*About this task:* Look through the material below. Copy every line with the string "chevron" in it.

*Records provided:*

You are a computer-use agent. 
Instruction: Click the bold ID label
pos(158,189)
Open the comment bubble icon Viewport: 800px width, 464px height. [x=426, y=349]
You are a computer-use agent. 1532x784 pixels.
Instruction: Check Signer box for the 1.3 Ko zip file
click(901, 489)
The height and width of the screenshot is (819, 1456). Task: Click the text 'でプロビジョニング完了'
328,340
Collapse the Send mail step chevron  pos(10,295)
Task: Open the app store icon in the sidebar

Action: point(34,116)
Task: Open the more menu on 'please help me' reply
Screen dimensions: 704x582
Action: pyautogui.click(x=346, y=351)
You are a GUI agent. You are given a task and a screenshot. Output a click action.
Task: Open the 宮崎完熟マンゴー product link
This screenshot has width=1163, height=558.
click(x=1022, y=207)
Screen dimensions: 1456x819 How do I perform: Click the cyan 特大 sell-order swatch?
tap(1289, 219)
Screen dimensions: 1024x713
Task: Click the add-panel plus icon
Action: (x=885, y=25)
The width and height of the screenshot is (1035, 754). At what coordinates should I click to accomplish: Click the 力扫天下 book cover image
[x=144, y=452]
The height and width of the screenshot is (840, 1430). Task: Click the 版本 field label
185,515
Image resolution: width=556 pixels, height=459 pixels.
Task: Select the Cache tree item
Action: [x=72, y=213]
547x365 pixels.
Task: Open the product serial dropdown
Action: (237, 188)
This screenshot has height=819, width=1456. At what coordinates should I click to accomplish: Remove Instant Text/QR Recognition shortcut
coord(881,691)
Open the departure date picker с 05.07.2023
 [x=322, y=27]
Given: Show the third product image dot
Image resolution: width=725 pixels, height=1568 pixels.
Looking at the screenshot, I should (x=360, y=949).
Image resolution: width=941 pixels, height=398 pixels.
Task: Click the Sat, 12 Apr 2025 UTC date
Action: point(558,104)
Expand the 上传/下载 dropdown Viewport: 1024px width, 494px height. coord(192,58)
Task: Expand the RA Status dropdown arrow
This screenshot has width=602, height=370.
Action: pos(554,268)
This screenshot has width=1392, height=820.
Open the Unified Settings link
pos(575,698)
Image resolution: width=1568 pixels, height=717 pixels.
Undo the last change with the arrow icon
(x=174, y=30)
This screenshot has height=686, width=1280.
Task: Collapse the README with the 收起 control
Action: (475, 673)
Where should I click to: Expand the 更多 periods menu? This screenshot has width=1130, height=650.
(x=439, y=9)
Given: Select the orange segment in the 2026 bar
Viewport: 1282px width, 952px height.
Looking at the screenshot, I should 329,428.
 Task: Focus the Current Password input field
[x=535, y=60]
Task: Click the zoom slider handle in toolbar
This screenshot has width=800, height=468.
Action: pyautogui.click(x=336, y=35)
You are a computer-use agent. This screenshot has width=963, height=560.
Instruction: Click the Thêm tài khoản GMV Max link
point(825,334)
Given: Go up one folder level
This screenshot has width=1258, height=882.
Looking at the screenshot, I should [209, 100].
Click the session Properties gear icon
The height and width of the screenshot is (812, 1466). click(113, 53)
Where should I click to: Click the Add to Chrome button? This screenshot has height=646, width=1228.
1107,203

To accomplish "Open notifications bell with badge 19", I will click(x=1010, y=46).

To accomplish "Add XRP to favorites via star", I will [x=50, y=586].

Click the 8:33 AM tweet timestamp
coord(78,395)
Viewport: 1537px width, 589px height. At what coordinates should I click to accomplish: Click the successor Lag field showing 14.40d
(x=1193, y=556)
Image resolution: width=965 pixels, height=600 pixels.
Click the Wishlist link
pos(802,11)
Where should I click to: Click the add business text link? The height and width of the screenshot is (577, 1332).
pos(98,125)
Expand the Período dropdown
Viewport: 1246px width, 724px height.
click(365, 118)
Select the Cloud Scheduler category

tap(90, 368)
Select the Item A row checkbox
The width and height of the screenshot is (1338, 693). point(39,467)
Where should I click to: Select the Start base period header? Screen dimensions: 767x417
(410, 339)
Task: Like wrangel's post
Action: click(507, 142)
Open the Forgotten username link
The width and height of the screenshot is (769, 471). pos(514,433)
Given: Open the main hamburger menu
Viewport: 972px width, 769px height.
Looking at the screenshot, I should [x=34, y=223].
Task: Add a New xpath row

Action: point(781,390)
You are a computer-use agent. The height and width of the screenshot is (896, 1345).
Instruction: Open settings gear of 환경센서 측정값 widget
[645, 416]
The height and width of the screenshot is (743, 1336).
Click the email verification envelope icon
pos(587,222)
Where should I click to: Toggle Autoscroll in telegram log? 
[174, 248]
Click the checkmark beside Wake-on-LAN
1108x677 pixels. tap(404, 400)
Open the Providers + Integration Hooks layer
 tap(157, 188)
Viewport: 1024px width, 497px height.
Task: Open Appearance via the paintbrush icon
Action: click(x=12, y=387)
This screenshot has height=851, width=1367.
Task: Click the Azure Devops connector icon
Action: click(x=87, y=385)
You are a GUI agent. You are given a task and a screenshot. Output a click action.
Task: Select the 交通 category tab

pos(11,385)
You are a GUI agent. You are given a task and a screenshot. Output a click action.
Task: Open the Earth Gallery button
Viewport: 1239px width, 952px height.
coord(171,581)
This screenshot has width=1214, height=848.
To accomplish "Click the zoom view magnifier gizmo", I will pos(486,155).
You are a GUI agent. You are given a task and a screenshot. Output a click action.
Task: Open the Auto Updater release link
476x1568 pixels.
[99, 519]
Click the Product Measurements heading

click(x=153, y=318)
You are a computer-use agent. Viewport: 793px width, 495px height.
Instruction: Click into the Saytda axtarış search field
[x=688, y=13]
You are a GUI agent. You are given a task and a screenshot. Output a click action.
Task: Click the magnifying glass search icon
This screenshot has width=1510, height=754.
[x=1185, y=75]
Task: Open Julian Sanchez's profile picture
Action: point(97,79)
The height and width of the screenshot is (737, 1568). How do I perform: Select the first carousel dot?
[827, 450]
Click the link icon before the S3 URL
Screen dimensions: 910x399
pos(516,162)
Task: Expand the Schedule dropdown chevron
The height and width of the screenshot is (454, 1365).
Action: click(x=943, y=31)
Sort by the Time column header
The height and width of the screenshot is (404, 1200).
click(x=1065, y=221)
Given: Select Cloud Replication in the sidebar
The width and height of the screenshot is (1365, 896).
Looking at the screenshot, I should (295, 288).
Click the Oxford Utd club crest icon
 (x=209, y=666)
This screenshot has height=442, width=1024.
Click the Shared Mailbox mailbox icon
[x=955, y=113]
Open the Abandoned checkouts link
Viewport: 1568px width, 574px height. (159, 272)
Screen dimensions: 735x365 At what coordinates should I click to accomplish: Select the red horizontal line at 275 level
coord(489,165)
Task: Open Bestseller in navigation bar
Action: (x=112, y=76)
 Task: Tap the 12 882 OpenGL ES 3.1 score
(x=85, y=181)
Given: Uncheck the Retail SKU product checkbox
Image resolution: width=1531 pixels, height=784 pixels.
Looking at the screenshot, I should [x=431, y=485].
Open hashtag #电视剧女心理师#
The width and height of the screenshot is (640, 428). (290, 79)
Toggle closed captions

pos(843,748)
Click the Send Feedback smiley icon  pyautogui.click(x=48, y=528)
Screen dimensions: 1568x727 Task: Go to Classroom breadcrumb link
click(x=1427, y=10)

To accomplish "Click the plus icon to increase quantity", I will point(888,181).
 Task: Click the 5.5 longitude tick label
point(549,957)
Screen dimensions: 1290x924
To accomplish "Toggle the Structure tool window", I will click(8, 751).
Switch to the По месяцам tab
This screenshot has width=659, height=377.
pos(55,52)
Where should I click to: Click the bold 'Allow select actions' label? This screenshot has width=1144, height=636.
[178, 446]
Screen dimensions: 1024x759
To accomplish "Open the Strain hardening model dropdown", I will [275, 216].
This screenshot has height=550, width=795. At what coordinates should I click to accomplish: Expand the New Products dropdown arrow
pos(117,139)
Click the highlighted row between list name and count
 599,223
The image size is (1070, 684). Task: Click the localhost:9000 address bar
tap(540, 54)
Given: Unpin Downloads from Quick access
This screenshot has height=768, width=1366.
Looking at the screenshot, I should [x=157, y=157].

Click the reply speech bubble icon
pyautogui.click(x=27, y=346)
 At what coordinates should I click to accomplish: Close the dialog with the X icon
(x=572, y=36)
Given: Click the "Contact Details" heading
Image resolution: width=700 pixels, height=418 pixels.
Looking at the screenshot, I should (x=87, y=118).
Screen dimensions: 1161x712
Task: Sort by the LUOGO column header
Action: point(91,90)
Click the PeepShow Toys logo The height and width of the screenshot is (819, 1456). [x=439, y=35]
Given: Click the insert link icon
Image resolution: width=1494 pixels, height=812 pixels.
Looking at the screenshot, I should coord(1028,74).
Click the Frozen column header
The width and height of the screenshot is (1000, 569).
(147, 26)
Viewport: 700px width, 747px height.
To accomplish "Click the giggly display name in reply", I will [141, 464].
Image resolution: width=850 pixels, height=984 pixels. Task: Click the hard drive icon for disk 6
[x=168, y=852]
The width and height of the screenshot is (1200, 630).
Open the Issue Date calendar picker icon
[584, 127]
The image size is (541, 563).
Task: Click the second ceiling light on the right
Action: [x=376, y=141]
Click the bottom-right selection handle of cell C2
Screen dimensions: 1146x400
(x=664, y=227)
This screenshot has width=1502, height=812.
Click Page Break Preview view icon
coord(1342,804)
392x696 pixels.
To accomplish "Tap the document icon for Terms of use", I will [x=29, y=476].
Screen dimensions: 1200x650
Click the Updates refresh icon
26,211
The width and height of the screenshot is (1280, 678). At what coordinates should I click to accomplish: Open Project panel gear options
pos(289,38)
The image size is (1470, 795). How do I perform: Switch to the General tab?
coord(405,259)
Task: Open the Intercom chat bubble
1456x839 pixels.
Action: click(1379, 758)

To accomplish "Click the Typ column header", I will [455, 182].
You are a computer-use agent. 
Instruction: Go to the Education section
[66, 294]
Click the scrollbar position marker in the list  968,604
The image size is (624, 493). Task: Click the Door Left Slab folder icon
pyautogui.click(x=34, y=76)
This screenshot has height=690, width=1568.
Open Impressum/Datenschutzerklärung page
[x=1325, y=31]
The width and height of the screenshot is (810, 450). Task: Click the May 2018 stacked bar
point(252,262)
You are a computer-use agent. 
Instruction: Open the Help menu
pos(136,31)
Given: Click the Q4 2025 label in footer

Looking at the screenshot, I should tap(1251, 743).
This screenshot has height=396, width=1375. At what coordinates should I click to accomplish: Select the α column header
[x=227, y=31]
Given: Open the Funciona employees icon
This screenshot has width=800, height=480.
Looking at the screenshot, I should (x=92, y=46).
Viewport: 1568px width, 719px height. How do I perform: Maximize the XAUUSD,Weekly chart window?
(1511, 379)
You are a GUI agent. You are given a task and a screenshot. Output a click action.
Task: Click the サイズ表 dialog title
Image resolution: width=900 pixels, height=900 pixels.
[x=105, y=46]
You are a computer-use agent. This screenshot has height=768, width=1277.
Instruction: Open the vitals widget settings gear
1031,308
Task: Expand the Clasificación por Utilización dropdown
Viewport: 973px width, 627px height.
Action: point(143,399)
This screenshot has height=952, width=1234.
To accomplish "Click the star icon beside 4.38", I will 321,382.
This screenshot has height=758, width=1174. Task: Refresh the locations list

*Worked solution:*
Collapse the Send mail step chevron  pos(10,295)
Task: Expand the Schedule dropdown chevron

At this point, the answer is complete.